- Application designed for analysing linguistic properties of various texts
- Builds fingerprints for classified text to associate authorship
- Can do comparitive analysis on text, compare and contrast if two structures align
- Can be scaled for better accuracy in some benchmarks
- Install dependencies
pip install -r requirements.txt
- Requires placing a GGUF formatted model in this directory
./vendor/llama.guard/llama-guard-2-8b.f16.gguf
- Requires compiling llama.cpp in this directory
./vendor/llama.cpp/main
- Requires placing a
prompt.txt
file in
./vendor/llama.guard/prompt.txt
see the examples section for more info
- Fingerprint style of document
python3 ./main.py --input <PATH TO TEXT FILE>
- Fingerprint style of document and output results
python3 ./main.py --input <PATH> --output <PATH>
- Launch collaborative web server
python3 ./server.py
- CLI and Web UI support
- N-gram factorial style pairing
- Spelling mistake tracking
- Word frequency and usage
- Words per line hits tracking
- Characters per word hits tracking
- Comparing fingerprint profiles
- Local LLM classifier to mark content based on categories
- Create OCR features for picking apart non-text data
- SQLite database toggle for persistent data storage
- Changing of categories of interest prompt from web UI and CLI
- Optimize everything more
- Use Llama python bindings instead of llama.cpp directly
Linguana front web UI dashboard and CLI logs.
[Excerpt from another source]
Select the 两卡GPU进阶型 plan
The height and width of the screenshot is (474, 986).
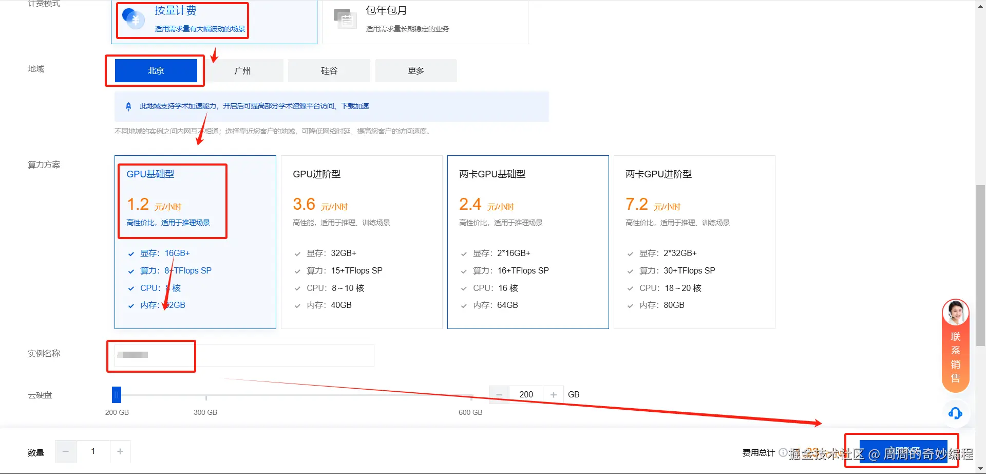pos(694,242)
Shows where documents can be uploaded or pasted, and various techniques in which they are analyzed.
Linguana comparing saved fingerprints. Data is saved in memory. Allows for collaboration, data accessible across all visitors to contribute.
Linguana using its classifier local LLM inference to notice the language data given falls under one of the defined categories of interest.